# Concentration inequality

In probability theory, concentration inequalities provide bounds on how a random variable deviates from some value (typically, its expected value). The laws of large numbers of classical probability theory states that sums of independent random variables are, under very mild conditions, close to their expectation with a large probability. Such sums are the most basic examples of random variables concentrated around their mean. Recent results show that such behavior is shared by other functions of independent random variables.

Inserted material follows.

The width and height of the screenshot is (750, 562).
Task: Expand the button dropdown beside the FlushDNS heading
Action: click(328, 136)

Concentration inequalities can be sorted according to how much information about the random variable is needed in order to use them.

## Markov's inequality

Let ${\displaystyle X}$ be a random variable that is non-negative (almost surely). Then, for every constant ${\displaystyle a>0}$,

${\displaystyle \Pr(X\geq a)\leq {\frac {\operatorname {E} (X)}{a}}.}$

Note the following extension to Markov's inequality: if ${\displaystyle \Phi }$ is a strictly increasing and non-negative function, then

${\displaystyle \Pr(X\geq a)=\Pr(\Phi (X)\geq \Phi (a))\leq {\frac {\operatorname {E} (\Phi (X))}{\Phi (a)}}.}$

## Chebyshev's inequality

Chebyshev's inequality requires the following information on a random variable ${\displaystyle X}$:

• The expected value ${\displaystyle \operatorname {E} [X]}$ is finite.
• The variance ${\displaystyle \operatorname {Var} [X]=\operatorname {E} [(X-\operatorname {E} [X])^{2}]}$ is finite.

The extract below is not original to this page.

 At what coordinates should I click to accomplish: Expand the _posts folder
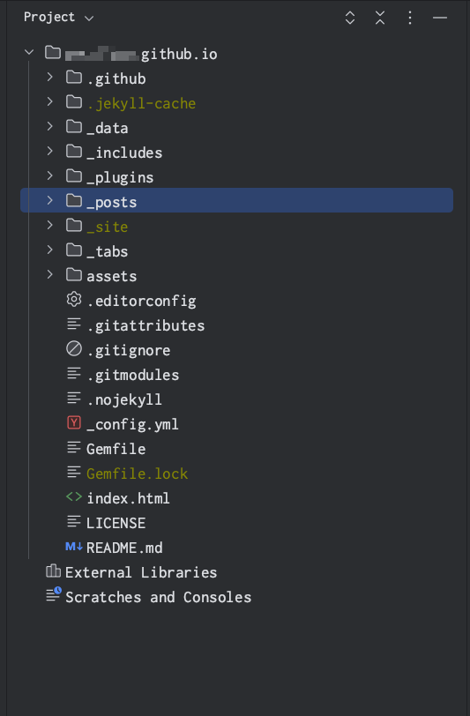49,200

Then, for every constant ${\displaystyle a>0}$,

${\displaystyle \Pr(|X-\operatorname {E} [X]|\geq a)\leq {\frac {\operatorname {Var} [X]}{a^{2}}},}$

or equivalently,

${\displaystyle \Pr(|X-\operatorname {E} [X]|\geq a\cdot \operatorname {Std} [X])\leq {\frac {1}{a^{2}}},}$

where ${\displaystyle \operatorname {Std} [X]}$ is the standard deviation of ${\displaystyle X}$.

Chebyshev's inequality can be seen as a special case of the generalized Markov's inequality applied to the random variable ${\displaystyle X-\operatorname {E} [X]}$ with ${\displaystyle \Phi (x)=x^{2}}$.

## Chernoff bounds

The generic Chernoff bound[1]:63–65 requires only the moment generating function of ${\displaystyle X}$, defined as: ${\displaystyle M_{X}(t):=\operatorname {E} \!\left[e^{tX}\right]}$, provided it exists. Based on Markov's inequality, for every ${\displaystyle t>0}$:

${\displaystyle \Pr(X\geq a)\leq {\frac {\operatorname {E} [e^{t\cdot X}]}{e^{t\cdot a}}},}$

and for every ${\displaystyle t<0}$:

${\displaystyle \Pr(X\leq a)\leq {\frac {\operatorname {E} [e^{t\cdot X}]}{e^{t\cdot a}}}.}$

There are various Chernoff bounds for different distributions and different values of the parameter ${\displaystyle t}$. See [2]:5-7 for a compilation of more concentration inequalities.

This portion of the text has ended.